How to complete this task | Find how many lines in the data below mention "agent". Give the number only.

Supplied records |
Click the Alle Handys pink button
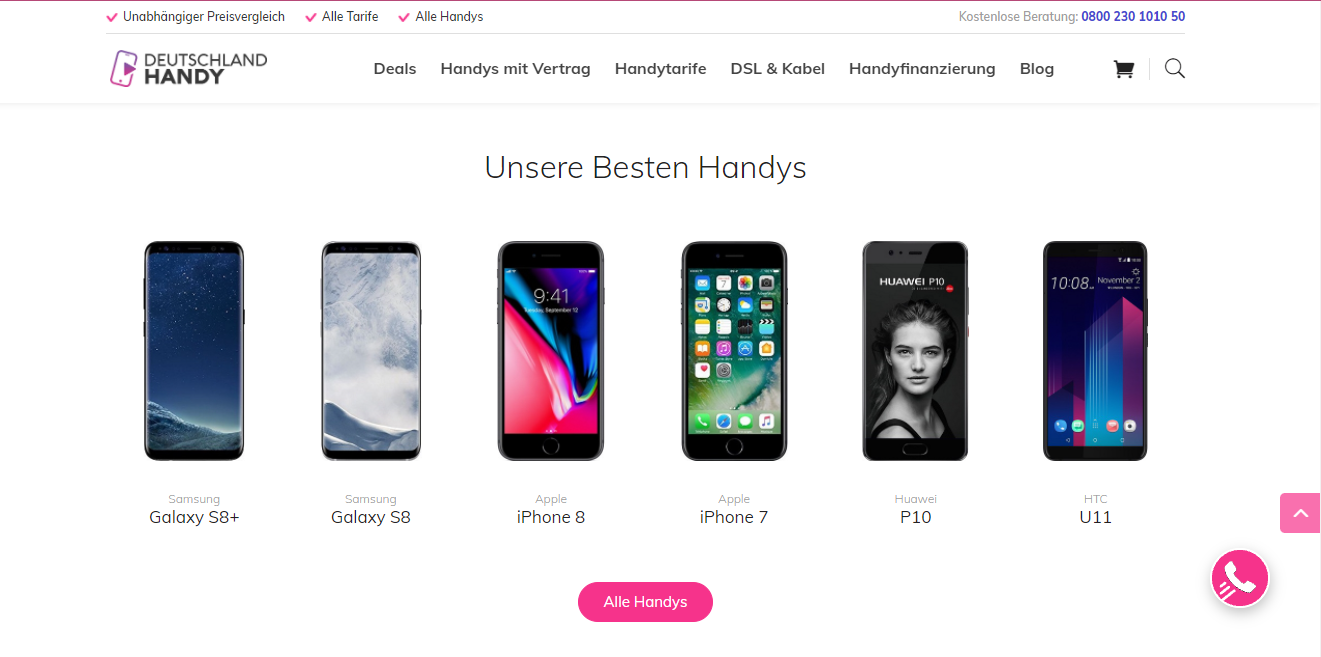point(645,602)
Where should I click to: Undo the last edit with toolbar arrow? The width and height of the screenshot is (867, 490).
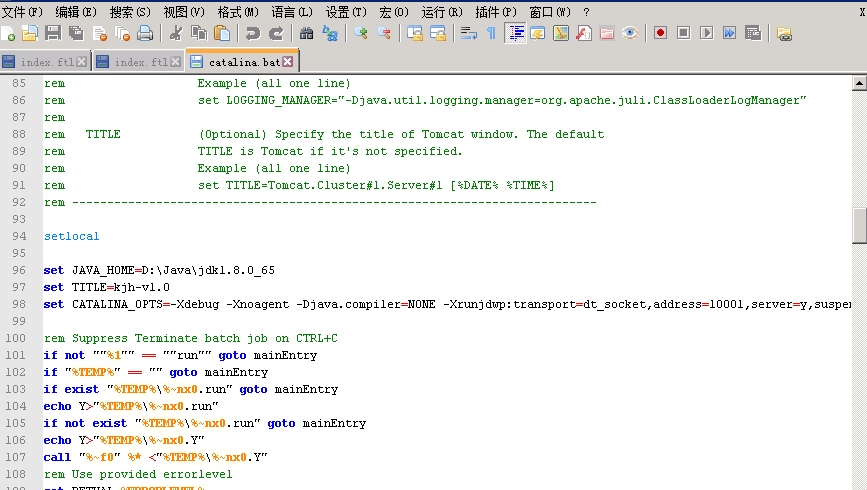(252, 33)
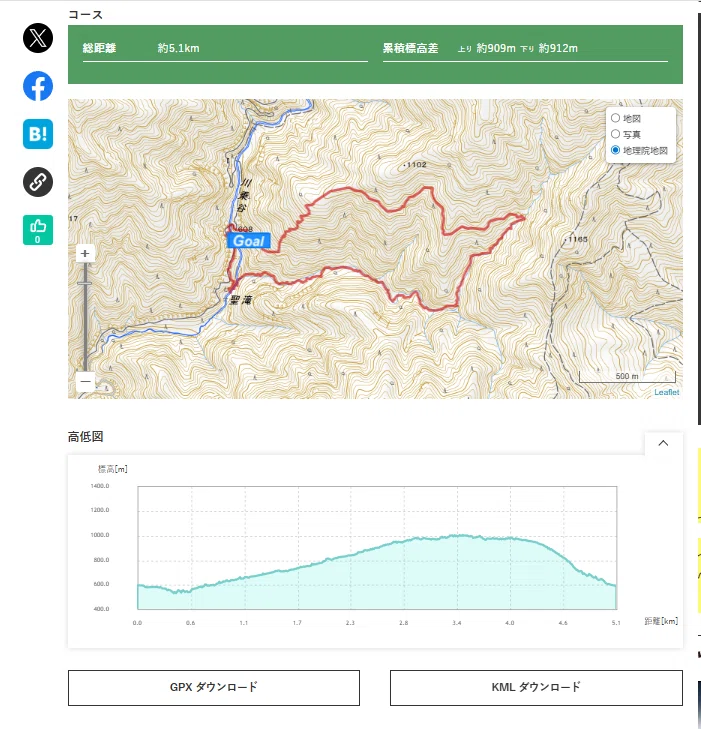This screenshot has width=701, height=729.
Task: Click the peak of the elevation profile
Action: click(x=458, y=536)
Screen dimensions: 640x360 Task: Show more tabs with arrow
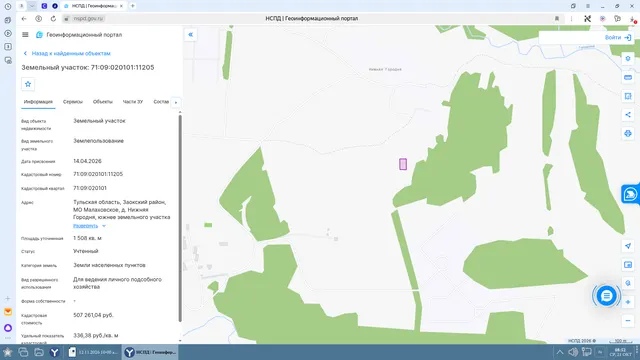pyautogui.click(x=176, y=102)
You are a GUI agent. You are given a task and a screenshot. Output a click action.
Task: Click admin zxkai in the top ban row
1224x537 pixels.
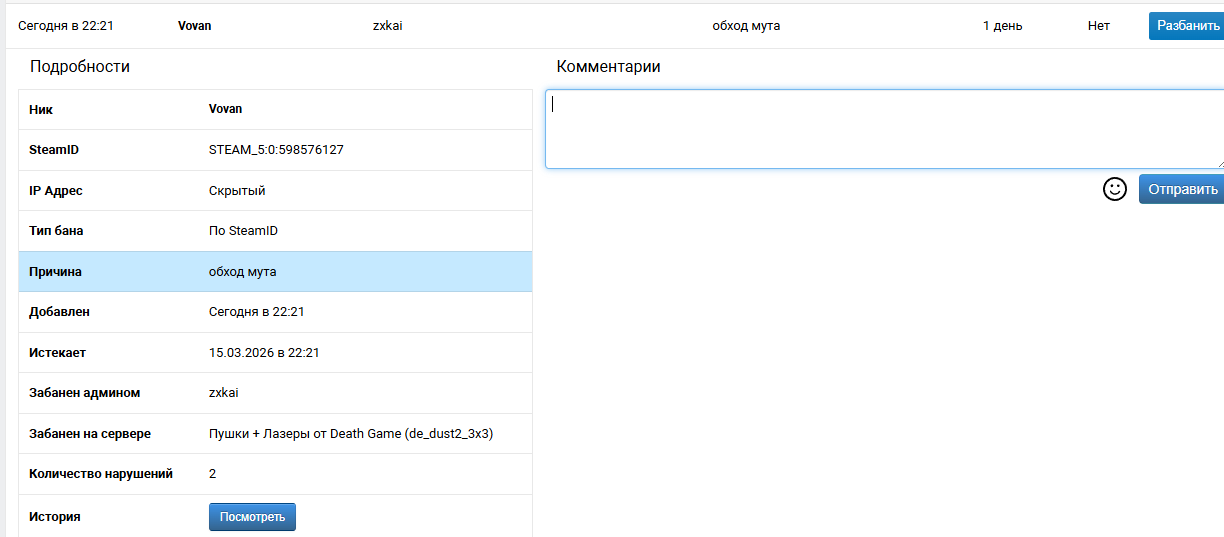(387, 26)
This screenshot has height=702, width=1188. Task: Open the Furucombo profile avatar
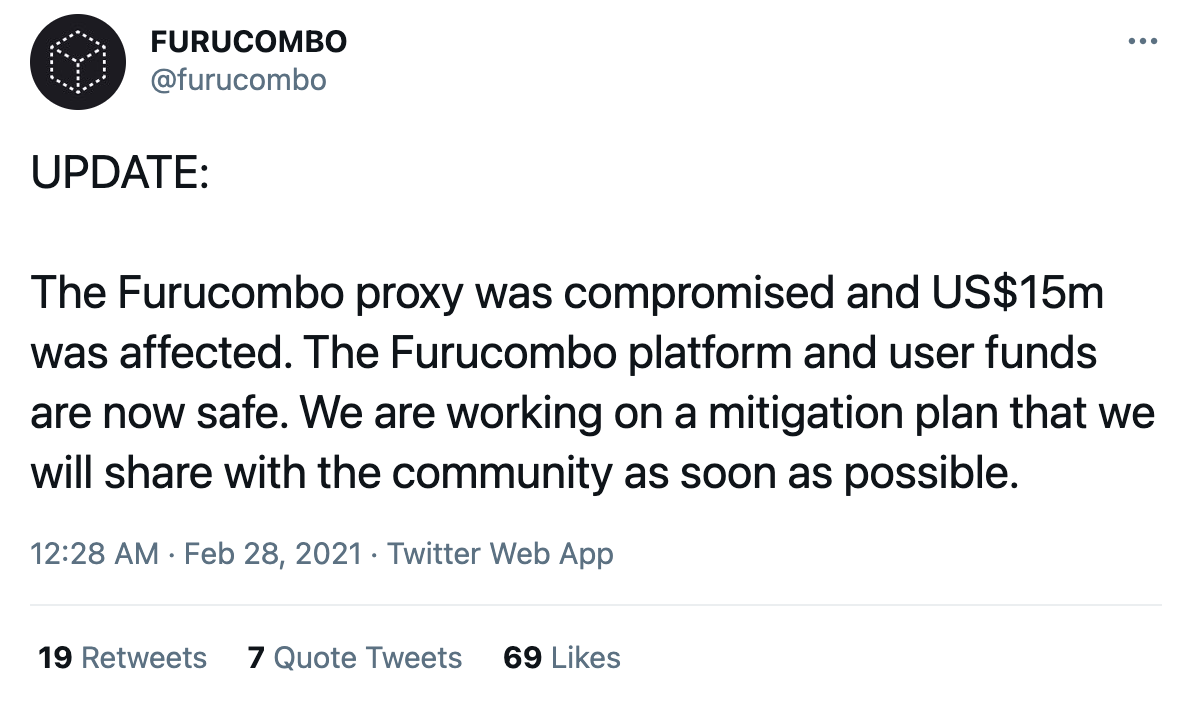(78, 62)
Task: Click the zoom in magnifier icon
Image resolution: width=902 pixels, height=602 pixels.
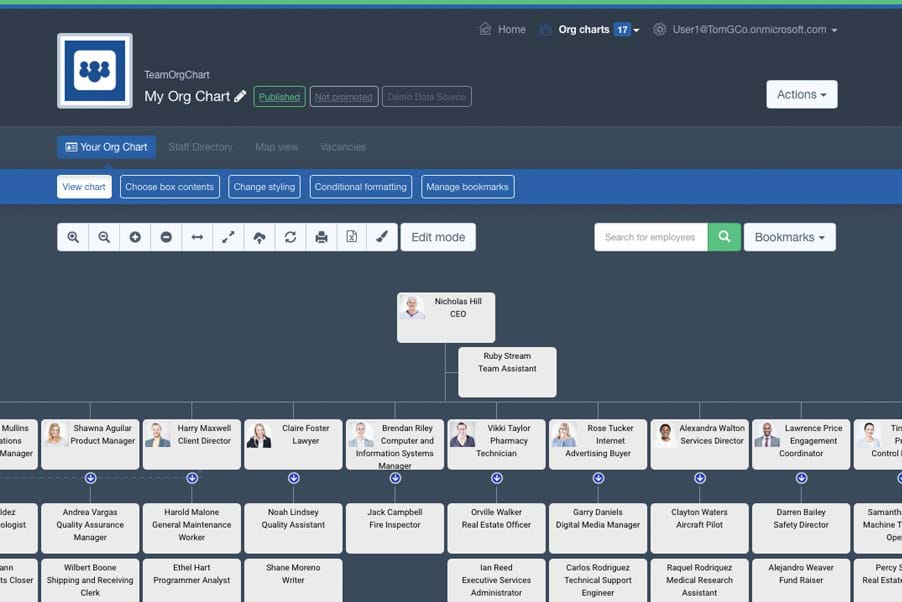Action: (x=73, y=237)
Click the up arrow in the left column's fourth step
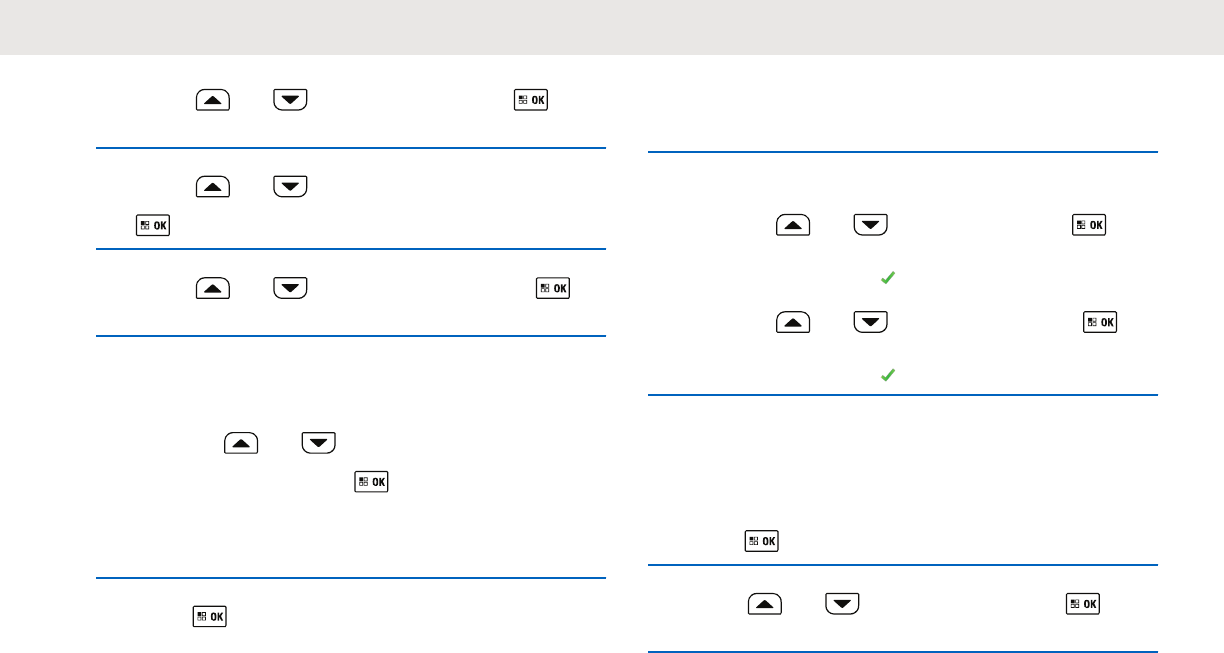The width and height of the screenshot is (1224, 653). [x=242, y=442]
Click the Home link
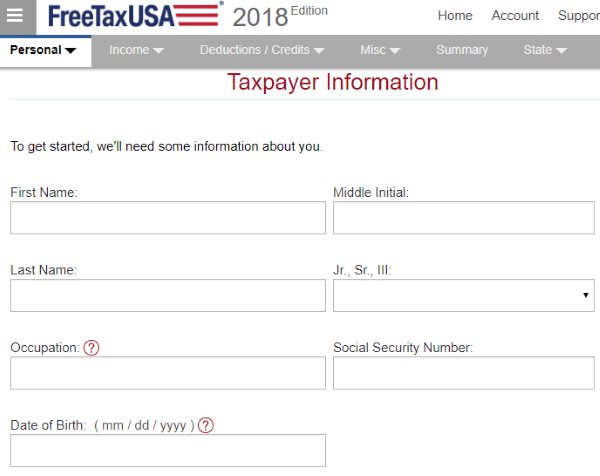 pyautogui.click(x=455, y=16)
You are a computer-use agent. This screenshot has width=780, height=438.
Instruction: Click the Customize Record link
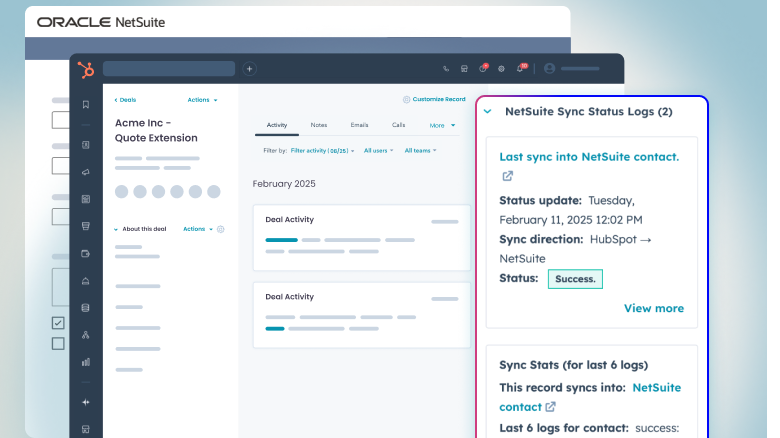tap(434, 100)
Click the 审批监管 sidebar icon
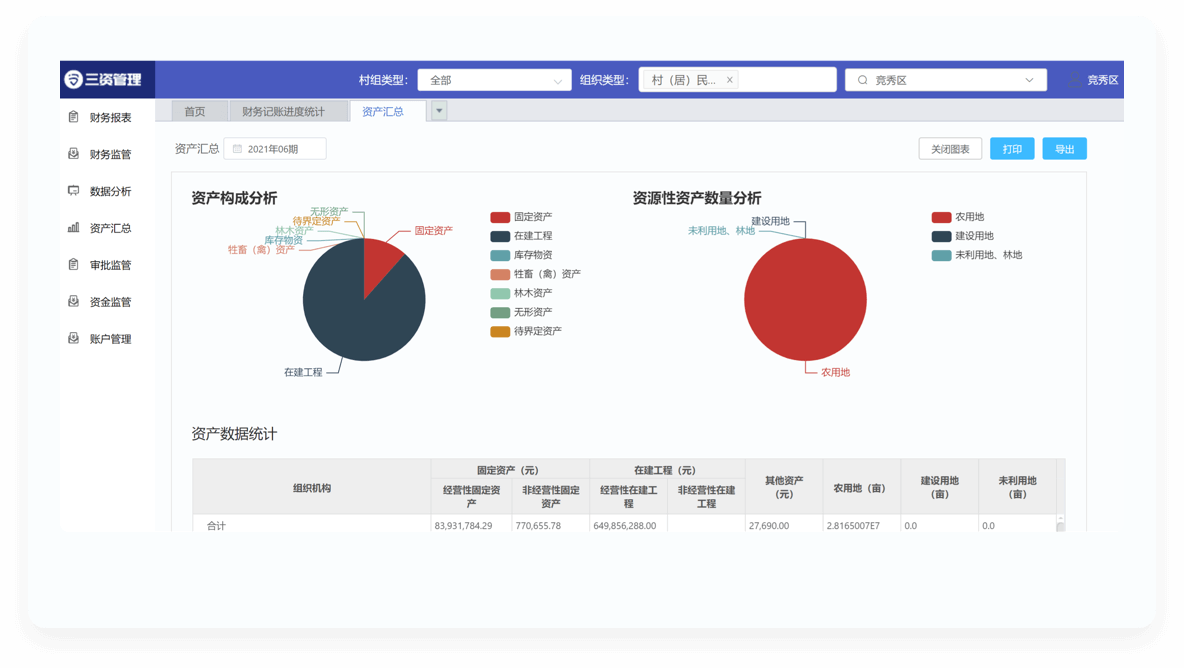1184x668 pixels. [x=73, y=265]
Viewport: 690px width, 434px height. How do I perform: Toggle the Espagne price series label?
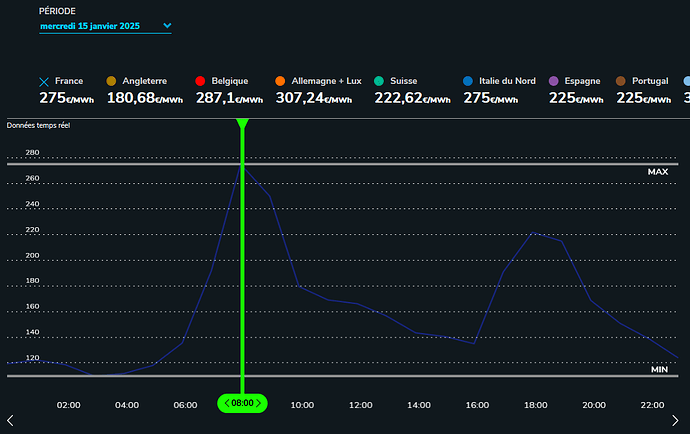[x=584, y=80]
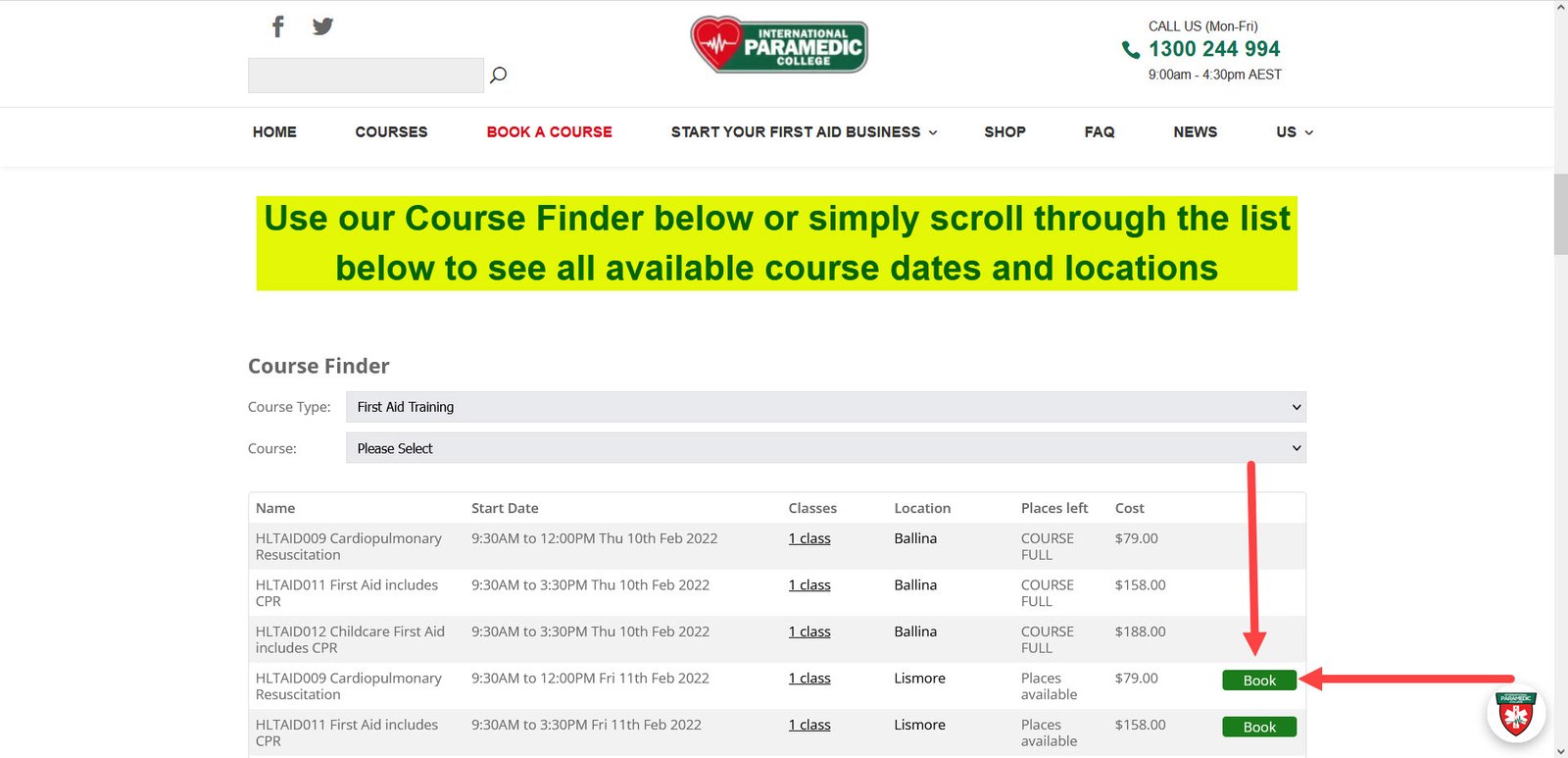The height and width of the screenshot is (758, 1568).
Task: Expand the US menu chevron
Action: point(1308,132)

Written answer | 2